Mercer's Pensions Risk Survey data shows that the accounting deficit of defined benefit pension schemes for UK companies remained unchanged over the month of November.

According to Mercer's latest data, the estimated aggregate IAS19 deficit for the defined benefit schemes of FTSE350 companies stood at £102bn (equivalent to a funding ratio of 85%) at 30 November 2013.
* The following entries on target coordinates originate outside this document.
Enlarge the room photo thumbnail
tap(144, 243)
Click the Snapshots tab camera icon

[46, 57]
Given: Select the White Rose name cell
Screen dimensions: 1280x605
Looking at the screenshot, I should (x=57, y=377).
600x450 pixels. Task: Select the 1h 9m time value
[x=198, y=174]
Asset values fell by £3bn over the month from £566bn at 31 October 2013 to £563bn at 30 November 2013. Liability values also fell by £3bn over the month from £668bn at 31 October 2013 to £665bn at 30 November 2013.

 

Ali Tayyebi, Mercer's head of DB Risk in the UK said:

"The fall in corporate bond yields which was largely responsible for the increase in deficits during October was reversed during November. However this did not lead to a material fall in the value of liabilities because the market's expectation for long-term inflation increased. This was despite the November Inflation report from the Bank of England saying that the outlook for near-term inflation was less than 3 months ago. This means that yet again circumstances have conspired to keep accounting deficits stubbornly high as companies approach 31 December year-ends."
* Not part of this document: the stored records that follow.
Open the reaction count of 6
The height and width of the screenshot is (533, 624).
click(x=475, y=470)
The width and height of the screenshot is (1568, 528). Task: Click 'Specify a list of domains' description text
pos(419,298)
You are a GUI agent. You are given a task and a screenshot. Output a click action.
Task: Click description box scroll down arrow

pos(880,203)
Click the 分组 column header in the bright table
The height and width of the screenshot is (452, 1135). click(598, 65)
Adrian Hartshorn, Senior Partner in Mercer's Financial Strategy Group said:

Pension-2 © The Economic Voice copy"Scheme deficits have remained high since the credit crisis, on both the accounting measure and the funding measure, and this is despite sponsors paying substantial contributions into UK pension schemes over the period. Pension scheme risks can be complex and the absence of a clear set of beliefs or objectives for managing these risks can result in detrimental financial outcomes for scheme sponsors. It is therefore not surprising that risk is a major component included in the series of consultation documents published by the Pensions Regulator on 2nd December 2013. The consultation includes a revised Code of Practice on funding defined benefit schemes, its regulatory strategy for defined benefit schemes, and a revised defined benefit funding policy. In particular, the funding policy document states that one of the areas of focus for the Pension Regulator is to ensure an understanding and management of risks through an integrated approach to risk. We believe this will require a further evolution of risk management activities for some trustees and sponsors, but should help support better outcomes."
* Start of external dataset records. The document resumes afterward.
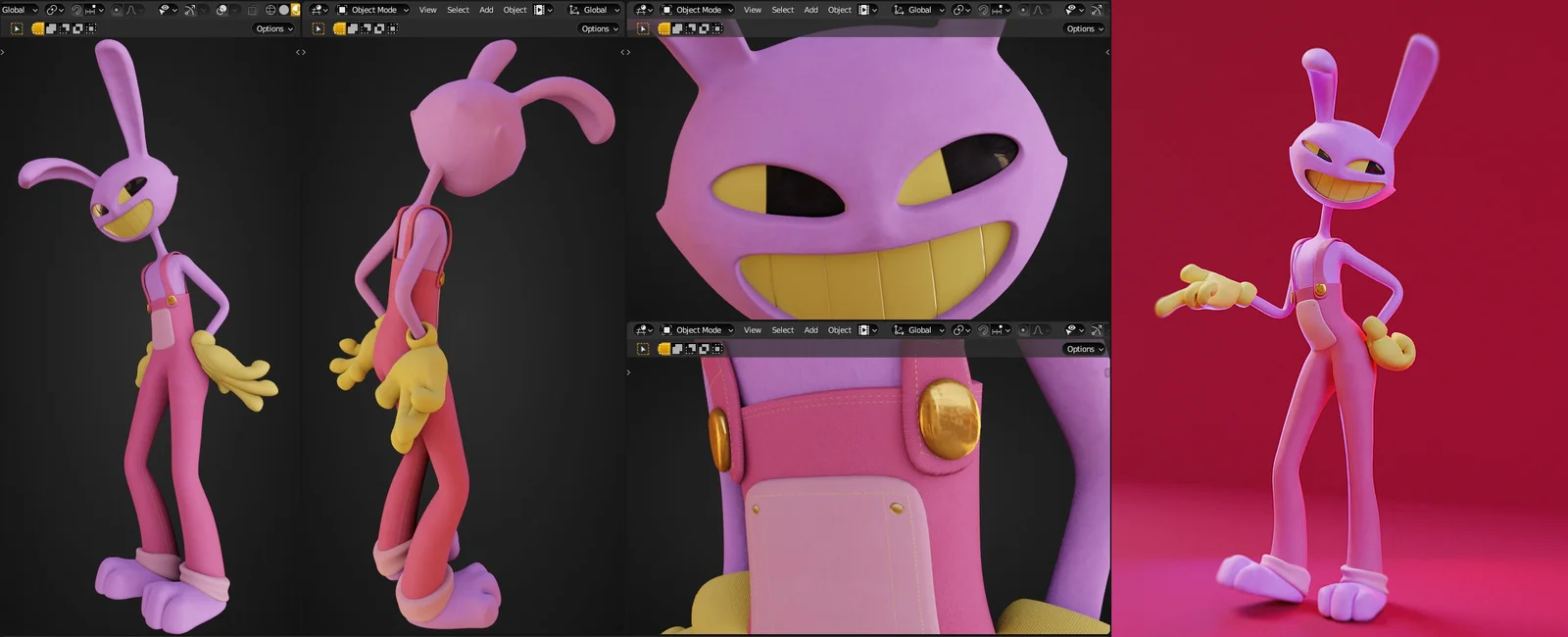Click Select Box tool icon in leftmost viewport
Image resolution: width=1568 pixels, height=637 pixels.
pyautogui.click(x=17, y=28)

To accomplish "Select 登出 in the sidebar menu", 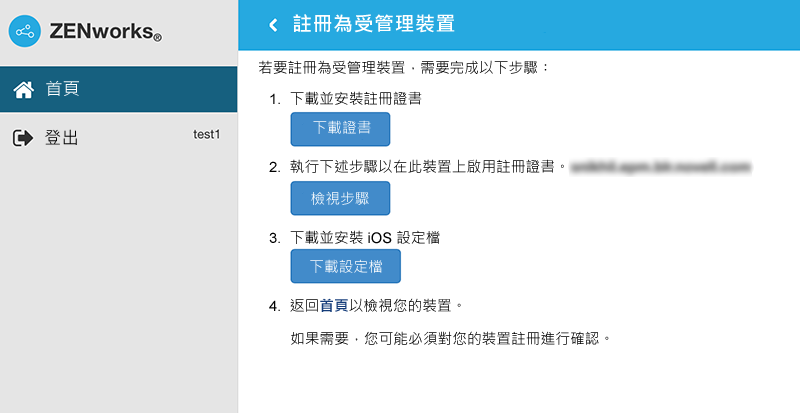I will pyautogui.click(x=62, y=138).
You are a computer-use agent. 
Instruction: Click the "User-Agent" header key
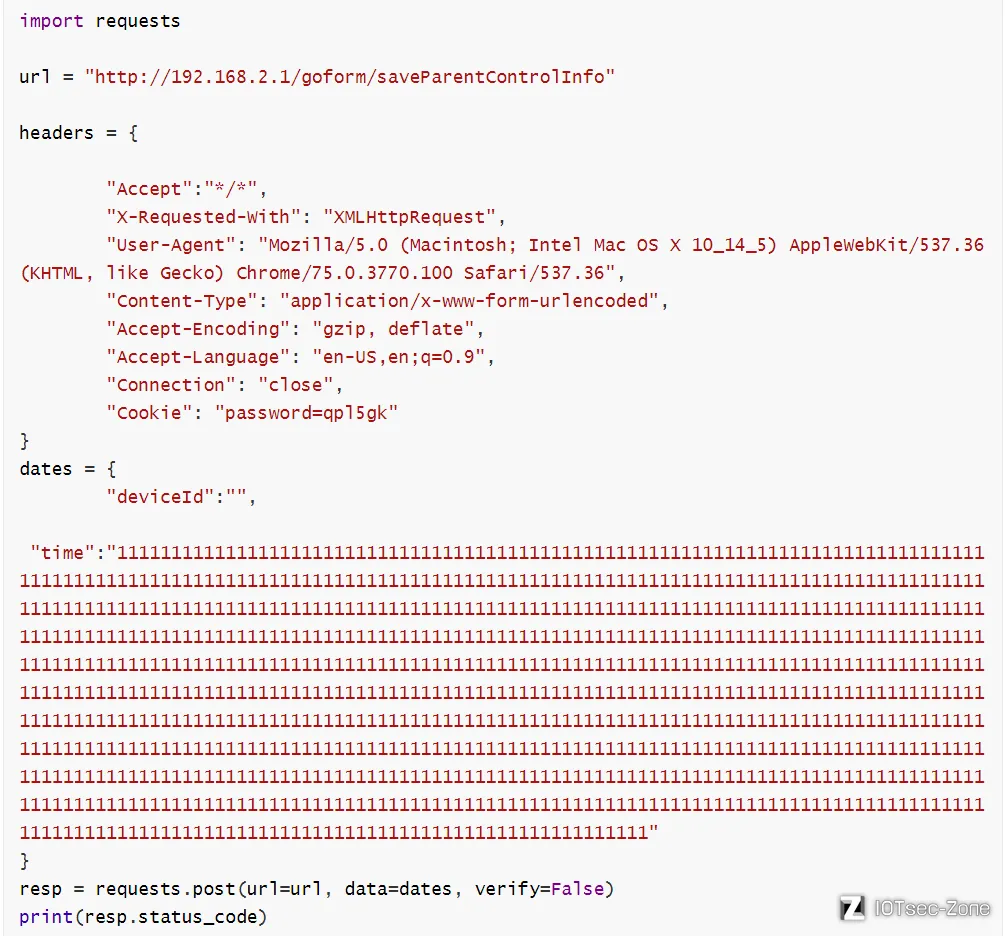coord(170,245)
Mercer's data relates only to about 50% of all UK pension scheme liabilities and analyses pension deficits calculated using the approach companies have to adopt for their corporate accounts. The data underlying the survey is refreshed as companies report their year-end accounts. Other measures are also relevant for trustees and employers considering their risk exposure. But data published by the Pensions Regulator and elsewhere tells a similar story.